Au regard de la jurisprudence de la CEDH (CEDH, 12 février 2008, Guja c. Moldavie) et des principes mondiaux sur la sécurité nationale et le droit à l’information (principes de Tschwane), La Quadrature du Net recommande :
- d’abroger les dispositions L. 862-1 et suivants du CSI et d’adopter des mesures protectrices de la procédure d’alerte, indiquant que l’agent peut dénoncer tout crime, délit ou violation des droits, que les informations révélées soient couvertes ou non par le secret de la défense nationale.
- d’assurer la possibilité de dénoncer ou de révéler ces faits et ces informations par le biais d’une procédure interne ou d’une divulgation publique. Le droit de révéler à la presse ou de divulguer publiquement l’existence d’abus et a fortiori de crimes et délits commis dans le cadre des activités de surveillance doit être reconnu lorsqu’une telle divulgation est d’intérêt public et que l’alerte interne à l’administration est objectivement risquée ou inefficace.
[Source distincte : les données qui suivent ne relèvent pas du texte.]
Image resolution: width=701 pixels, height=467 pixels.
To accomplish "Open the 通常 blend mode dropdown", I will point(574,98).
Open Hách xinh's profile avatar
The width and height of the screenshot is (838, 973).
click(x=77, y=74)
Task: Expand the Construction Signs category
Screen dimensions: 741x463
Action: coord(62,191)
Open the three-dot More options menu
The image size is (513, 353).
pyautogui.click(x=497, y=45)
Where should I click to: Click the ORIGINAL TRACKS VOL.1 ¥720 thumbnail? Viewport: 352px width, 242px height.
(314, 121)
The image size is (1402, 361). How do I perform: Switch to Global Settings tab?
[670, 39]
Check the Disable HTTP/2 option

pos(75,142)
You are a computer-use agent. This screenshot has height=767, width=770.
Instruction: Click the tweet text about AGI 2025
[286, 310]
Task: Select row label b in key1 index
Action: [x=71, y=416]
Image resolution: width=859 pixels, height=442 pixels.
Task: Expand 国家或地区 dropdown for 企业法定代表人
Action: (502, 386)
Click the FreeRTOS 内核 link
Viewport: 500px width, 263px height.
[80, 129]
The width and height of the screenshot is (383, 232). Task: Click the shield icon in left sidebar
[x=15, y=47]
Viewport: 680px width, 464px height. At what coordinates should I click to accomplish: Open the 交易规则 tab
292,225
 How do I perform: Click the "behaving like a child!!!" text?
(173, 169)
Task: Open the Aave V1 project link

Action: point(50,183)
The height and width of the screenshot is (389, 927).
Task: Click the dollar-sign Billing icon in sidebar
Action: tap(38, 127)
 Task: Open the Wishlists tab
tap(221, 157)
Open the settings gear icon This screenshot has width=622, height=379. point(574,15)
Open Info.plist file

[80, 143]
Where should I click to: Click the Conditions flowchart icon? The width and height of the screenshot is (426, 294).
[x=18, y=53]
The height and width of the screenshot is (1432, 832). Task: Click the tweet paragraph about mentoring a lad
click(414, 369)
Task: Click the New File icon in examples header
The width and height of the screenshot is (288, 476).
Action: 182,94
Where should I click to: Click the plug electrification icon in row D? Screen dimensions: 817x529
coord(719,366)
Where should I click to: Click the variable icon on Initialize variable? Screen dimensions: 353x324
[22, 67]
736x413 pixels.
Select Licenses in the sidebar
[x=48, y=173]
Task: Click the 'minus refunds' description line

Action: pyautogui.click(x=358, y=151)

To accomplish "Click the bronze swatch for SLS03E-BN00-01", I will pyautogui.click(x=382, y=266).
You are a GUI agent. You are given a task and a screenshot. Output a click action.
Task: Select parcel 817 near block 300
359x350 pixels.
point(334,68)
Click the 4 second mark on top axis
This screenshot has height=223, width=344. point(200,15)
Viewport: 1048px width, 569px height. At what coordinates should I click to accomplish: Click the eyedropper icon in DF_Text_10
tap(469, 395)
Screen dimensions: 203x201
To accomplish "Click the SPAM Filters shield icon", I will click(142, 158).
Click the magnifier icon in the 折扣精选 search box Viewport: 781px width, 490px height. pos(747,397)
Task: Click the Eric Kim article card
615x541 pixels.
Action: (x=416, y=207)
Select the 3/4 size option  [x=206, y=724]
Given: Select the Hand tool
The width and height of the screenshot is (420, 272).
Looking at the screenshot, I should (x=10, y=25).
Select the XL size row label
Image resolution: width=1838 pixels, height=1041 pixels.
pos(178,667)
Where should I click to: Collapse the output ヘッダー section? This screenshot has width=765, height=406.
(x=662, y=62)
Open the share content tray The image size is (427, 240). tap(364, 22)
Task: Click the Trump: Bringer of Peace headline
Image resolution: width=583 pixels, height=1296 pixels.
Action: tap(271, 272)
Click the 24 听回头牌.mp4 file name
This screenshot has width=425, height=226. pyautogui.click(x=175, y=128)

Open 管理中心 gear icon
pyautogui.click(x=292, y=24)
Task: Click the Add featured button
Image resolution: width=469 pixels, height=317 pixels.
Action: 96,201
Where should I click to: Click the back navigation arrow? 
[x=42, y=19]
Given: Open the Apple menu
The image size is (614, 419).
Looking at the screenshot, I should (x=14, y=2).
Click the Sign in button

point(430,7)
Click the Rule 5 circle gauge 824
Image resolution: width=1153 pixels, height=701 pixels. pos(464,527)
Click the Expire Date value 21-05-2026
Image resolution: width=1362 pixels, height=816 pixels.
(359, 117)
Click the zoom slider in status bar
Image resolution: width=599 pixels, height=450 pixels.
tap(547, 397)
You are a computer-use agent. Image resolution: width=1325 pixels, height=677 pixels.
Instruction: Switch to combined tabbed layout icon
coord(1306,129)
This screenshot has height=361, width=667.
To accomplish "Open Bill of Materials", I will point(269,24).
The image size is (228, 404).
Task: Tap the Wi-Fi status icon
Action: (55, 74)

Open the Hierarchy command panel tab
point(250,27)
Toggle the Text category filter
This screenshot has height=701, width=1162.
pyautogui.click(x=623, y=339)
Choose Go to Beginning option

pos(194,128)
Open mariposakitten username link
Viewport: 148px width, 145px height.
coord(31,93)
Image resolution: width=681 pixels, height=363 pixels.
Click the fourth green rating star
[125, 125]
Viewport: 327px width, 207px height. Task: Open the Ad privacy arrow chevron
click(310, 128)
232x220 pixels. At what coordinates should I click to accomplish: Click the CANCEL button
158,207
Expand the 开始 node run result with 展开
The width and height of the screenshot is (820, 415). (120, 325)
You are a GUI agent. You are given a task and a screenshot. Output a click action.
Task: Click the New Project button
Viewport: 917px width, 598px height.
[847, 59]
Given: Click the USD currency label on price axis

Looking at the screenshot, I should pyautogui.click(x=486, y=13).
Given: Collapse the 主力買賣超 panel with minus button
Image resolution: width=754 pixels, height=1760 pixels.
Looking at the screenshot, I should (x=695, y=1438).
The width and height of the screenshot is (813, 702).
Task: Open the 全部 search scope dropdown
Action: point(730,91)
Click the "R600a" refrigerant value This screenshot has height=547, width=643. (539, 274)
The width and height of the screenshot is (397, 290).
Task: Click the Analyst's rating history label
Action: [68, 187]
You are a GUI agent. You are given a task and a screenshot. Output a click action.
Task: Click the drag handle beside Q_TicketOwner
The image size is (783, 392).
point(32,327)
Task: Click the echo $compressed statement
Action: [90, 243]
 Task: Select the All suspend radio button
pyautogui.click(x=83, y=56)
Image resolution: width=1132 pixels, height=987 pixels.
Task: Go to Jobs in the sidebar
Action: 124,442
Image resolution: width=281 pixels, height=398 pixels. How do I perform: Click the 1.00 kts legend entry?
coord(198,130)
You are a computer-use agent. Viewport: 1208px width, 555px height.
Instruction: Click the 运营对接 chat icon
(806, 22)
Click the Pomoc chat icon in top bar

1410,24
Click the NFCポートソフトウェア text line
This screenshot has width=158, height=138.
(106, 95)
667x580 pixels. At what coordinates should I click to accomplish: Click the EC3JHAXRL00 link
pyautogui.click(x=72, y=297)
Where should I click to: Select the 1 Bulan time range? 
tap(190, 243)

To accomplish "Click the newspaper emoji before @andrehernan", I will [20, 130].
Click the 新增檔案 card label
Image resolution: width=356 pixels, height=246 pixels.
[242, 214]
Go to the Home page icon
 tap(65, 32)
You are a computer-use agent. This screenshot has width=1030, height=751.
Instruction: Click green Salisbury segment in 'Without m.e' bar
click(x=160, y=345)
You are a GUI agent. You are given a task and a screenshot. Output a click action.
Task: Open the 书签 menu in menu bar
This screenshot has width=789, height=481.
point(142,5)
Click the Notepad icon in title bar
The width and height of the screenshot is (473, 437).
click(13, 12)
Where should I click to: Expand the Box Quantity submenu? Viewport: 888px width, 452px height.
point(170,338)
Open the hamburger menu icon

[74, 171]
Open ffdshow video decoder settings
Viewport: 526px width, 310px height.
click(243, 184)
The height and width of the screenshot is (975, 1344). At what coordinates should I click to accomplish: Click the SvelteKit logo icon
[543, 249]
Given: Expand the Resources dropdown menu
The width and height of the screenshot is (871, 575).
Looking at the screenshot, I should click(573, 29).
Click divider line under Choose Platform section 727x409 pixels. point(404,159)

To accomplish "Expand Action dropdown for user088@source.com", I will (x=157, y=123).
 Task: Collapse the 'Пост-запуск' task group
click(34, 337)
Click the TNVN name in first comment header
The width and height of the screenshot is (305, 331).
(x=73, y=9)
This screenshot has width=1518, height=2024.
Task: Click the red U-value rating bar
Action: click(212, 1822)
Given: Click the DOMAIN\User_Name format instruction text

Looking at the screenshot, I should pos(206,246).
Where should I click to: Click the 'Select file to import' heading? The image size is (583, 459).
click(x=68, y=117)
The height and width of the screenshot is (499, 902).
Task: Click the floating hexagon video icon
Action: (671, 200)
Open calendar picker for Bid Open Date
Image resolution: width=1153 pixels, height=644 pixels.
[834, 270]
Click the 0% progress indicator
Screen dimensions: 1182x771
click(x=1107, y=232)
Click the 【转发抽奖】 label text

- dans le cas de la procédure interne, la CNCTR (en tant qu’autorité administrative indépendante en charge du contrôle des services de renseignement) peut recueillir les signalements mais devra systématiquement en aviser le Conseil d’État, lequel devra saisir le procureur de la République.
- d’étendre le bénéfice de la protection légale aux tiers (co-contractants, fournisseurs, clients, associations, journalistes). Les journalistes et les citoyens ne devraient pas être visés par une loi de protection de la sécurité nationale les empêchant de divulguer ou d’avoir accès à l’information si celle-ci représente un intérêt public. Dans cette idée, il est nécessaire d’élargir la protection des sources à tous ceux qui exercent une activité journalistique, qu’il s’agisse de grands groupes de presse et de médias officiels, mais aussi plus généralement de la diffusion de l’information, sous la forme, par exemple d’un site web lanceur d’alerte comme WikiLeaks. Les recommandations de Reporters Sans Frontières sur le secret des sources, datant de 2013, avaient déjà mis en relief l’importance de l’extension de cette protection : « les personnes devant bénéficier de la protection des sources ne sont pas seulement les journalistes et les collaborateurs de la rédaction mais toutes les personnes contribuant directement à la collecte, au traitement éditorial, à la rédaction, à la production ou à la diffusion de l’information et ce quel que soit le vecteur » .
- d’améliorer le régime d’indemnisation et créer un fond de soutien aux lanceurs d’alerte, comme cela avait été proposé par le rapport du Service central de prévention de la corruption, placé auprès de la garde des Sceaux.